Rawi Sa’ad ibn Sa’id yang menerima dari Umar ibn Tsabit lalu dari Abu Ayyub memang dipersoalkan oleh sebagian ulama kualitas hafalannya. Tetapi menurut standar shahih Imam Muslim itu tidak masalah. Terlebih faktanya dikuatkan oleh rawi lain, Shafwan ibn Sulaim, seorang rawi tsiqat, yang diriwayatkan Imam Abu Dawud (Sunan Abi Dawud bab fi shaum fi sittah ayyam min Syawwal no. 2433) dan ad-Darimi (Sunan ad-Darimi bab fi shiyamis-sittah min Syawwal no. 1795).

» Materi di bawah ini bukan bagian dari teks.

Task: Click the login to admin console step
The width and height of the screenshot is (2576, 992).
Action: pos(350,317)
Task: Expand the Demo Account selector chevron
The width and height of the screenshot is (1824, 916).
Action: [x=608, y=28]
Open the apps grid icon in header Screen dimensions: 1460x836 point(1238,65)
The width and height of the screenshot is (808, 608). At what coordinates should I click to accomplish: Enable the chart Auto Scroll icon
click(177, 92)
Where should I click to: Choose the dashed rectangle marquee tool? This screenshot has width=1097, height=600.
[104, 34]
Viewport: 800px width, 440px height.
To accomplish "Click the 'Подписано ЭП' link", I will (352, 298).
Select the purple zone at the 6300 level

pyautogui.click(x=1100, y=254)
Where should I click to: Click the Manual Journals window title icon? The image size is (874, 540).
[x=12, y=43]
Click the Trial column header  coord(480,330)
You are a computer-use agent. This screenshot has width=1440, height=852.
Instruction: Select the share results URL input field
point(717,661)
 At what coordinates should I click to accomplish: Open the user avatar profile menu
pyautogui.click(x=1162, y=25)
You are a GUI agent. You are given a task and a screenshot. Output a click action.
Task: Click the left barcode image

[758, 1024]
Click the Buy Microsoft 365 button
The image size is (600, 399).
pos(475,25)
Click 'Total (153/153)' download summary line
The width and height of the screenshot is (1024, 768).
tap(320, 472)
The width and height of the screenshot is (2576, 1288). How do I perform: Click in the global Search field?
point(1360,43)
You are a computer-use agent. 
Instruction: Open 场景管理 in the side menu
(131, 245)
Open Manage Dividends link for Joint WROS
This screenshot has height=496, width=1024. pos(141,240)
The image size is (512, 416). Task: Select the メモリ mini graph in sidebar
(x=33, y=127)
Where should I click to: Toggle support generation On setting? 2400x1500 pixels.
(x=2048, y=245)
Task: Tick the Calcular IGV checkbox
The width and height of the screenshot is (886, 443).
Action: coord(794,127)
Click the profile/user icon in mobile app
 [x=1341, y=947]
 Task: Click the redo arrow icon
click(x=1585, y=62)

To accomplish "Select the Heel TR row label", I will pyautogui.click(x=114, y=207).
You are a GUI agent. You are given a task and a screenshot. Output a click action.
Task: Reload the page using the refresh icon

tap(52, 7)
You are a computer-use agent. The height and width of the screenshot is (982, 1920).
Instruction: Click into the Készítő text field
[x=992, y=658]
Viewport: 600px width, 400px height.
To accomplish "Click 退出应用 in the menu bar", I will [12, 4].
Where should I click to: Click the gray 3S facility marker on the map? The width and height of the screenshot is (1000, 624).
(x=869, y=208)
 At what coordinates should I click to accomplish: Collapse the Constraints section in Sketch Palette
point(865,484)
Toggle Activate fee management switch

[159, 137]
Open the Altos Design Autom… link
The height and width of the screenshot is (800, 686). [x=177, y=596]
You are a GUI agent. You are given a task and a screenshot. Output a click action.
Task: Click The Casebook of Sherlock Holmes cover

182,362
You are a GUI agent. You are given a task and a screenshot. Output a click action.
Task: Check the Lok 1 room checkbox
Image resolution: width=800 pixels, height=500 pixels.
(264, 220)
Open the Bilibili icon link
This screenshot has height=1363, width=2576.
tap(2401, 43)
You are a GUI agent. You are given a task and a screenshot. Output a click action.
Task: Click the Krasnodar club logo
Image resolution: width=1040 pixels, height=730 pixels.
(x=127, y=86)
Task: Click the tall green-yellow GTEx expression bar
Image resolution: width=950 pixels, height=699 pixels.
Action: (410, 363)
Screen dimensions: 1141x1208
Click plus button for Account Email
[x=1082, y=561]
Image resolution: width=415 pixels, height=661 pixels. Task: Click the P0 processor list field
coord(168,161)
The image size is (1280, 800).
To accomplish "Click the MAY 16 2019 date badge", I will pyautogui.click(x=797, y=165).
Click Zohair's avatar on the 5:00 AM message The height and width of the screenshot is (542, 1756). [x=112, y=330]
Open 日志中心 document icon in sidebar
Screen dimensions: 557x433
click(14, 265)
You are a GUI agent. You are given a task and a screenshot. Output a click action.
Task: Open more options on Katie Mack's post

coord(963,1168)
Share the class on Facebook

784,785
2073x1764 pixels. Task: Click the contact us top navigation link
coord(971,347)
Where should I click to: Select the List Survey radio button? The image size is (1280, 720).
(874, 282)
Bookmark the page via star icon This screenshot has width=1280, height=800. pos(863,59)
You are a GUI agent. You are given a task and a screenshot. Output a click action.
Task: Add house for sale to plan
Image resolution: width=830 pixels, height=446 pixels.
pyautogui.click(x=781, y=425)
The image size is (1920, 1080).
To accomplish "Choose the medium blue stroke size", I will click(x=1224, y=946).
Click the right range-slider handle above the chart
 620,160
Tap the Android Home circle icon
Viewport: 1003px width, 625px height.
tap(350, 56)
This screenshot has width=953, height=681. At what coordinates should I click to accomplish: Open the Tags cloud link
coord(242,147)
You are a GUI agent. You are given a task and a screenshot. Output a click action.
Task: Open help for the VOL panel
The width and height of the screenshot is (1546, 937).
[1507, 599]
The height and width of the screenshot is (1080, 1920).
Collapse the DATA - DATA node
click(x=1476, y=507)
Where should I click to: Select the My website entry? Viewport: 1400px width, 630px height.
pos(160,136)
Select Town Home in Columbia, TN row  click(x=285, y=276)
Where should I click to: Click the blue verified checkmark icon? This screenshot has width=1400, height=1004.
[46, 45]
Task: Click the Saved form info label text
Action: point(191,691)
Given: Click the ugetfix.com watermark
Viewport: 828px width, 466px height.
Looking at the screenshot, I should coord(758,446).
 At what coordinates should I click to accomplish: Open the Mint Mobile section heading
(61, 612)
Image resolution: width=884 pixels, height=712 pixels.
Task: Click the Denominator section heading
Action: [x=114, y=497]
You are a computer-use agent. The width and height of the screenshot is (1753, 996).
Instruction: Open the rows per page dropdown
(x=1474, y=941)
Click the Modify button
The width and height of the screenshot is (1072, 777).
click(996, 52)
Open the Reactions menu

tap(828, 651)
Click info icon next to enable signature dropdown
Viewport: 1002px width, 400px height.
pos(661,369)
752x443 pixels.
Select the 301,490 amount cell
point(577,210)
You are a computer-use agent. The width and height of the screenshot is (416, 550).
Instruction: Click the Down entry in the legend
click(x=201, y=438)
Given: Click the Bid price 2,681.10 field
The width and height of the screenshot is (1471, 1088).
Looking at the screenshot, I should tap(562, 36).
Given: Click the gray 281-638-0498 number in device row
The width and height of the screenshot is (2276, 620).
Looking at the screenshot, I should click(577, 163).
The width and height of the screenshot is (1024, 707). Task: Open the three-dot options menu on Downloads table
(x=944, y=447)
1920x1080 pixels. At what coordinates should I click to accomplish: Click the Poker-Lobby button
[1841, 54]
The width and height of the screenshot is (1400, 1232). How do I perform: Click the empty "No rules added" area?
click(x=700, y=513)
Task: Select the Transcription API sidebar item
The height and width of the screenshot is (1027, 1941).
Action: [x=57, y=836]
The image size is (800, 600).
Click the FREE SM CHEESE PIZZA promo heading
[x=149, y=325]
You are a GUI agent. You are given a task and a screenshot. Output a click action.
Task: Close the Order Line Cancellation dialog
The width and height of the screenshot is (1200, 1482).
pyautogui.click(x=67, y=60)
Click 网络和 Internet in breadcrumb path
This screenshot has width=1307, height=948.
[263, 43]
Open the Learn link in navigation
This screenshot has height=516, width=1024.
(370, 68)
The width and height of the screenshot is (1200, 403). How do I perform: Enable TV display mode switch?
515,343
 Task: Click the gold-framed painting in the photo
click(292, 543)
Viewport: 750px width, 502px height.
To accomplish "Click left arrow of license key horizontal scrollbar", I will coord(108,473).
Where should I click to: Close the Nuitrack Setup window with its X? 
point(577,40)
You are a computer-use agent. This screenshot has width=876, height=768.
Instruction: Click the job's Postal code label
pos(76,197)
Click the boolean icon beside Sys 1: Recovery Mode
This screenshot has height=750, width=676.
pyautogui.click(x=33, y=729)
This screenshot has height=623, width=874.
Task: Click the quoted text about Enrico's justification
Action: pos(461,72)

Hadits yang diriwayatkan dari seorang shahabat (hadits gharib, bagian dari hadits Ahad), apalagi dua sampai enam shahabat seperti hadits shaum Syawwal (Abu Ayyub, Tsauban, Jabir, Abu Hurairah, Ibn Abbas, dan al-Bara, berdasarkan penelitian al-Hafizh Ibn Hajar dalam at-Talkhishul-Habir), tidak pernah dinilai bermasalah oleh para ulama hadits selama kualitas sanadnya shahih. Mempersoalkan hadits yang diriwayatkan oleh dua shahabat sebagai hadits bermasalah hanya mengulangi argumentasi lemah yang sudah dibantah oleh Imam as-Syafi’i dalam kitab Ar-Risalah tentang kehujjahan hadits Ahad yang shahih. Nabi saw sering mengutus da’i seorang atau dua orang saja ke satu daerah; shahabat di masjid Qiblatain berpindah qiblat ketika ruku karena ada seorang shahabat yang memberitahu bahwa qiblat sudah pindah; Abu Thalhah membuang khamr meski hanya Anas yang memberitahunya bahwa ayat yang mengharamkan khamr sudah turun; dan 50 hadits lainnya yang digunakan hujjah oleh Imam as-Syafi’i untuk membantah para penolak hadits Ahad sebagai hujjah. Para ulama biasa mengategorikan pihak-pihak yang meragukan kehujjahan hadits Ahad sebagai kelompok inkar sunnah.
Kekhawatiran satu amal sunat menjadi wajib sangat mudah dibantah dengan fakta banyak amal sunat yang tetap diajarkan dan diamalkan tanpa harus takut jadi wajib; shaum Arafah dan Asyura misalnya.
Shaum Syawwal tidak populer di kalangan shahabat hanya praduga tak berdasar saja. Mayoritas amal sunat bahkan wajib diriwayatkan hadits-hadits Ahad (yang diriwayatkan beberapa orang shahabat saja). Jika logika ini hendak dipakai berarti banyak amal sunat bahkan kewajiban yang harus dihapus dari syari’at karena diduga tidak populer. Jika begini seharusnya, nyatalah inkar sunnahnya.
Di sinilah jelas terlihat ketepatan gelar Imam as-Syafi’i sebagai Nashirus-Sunnah, sebab beliaulah dan kemudian disepakati oleh ulama-ulama Ahlus-Sunnah lainnya yang menegaskan bahwa sunnah rujukannya hadits shahih meski Ahad atau gharib, bukan praduga populer atau tidak populer di kalangan shahabat dan salaf. Bahkan meski shahabat dan salaf banyak yang tidak mengamalkannya—meski secara logika mustahil—tetap saja setiap muslim harus sami’na wa atha’na pada semua sabda dan perbuatan Nabi saw.
Bantahan untuk para penolak sunnah shaum Syawwal ini banyak tertuang dalam kitab Syarah Shahih Muslim, Subulus-Salam, Nailul-Authar, at-Talkhishul-Habir, ‘Aunul-Ma’bud, Irwaul-Ghalil, dan kitab-kitab hadits-fiqih lainnya sehingga statusnya ma’lum bil-idlthirar (mudah diketahui) oleh siapa pun yang mengikuti manhaj para ulama Ahlus-Sunnah. Wal-‘Llahu a’lam.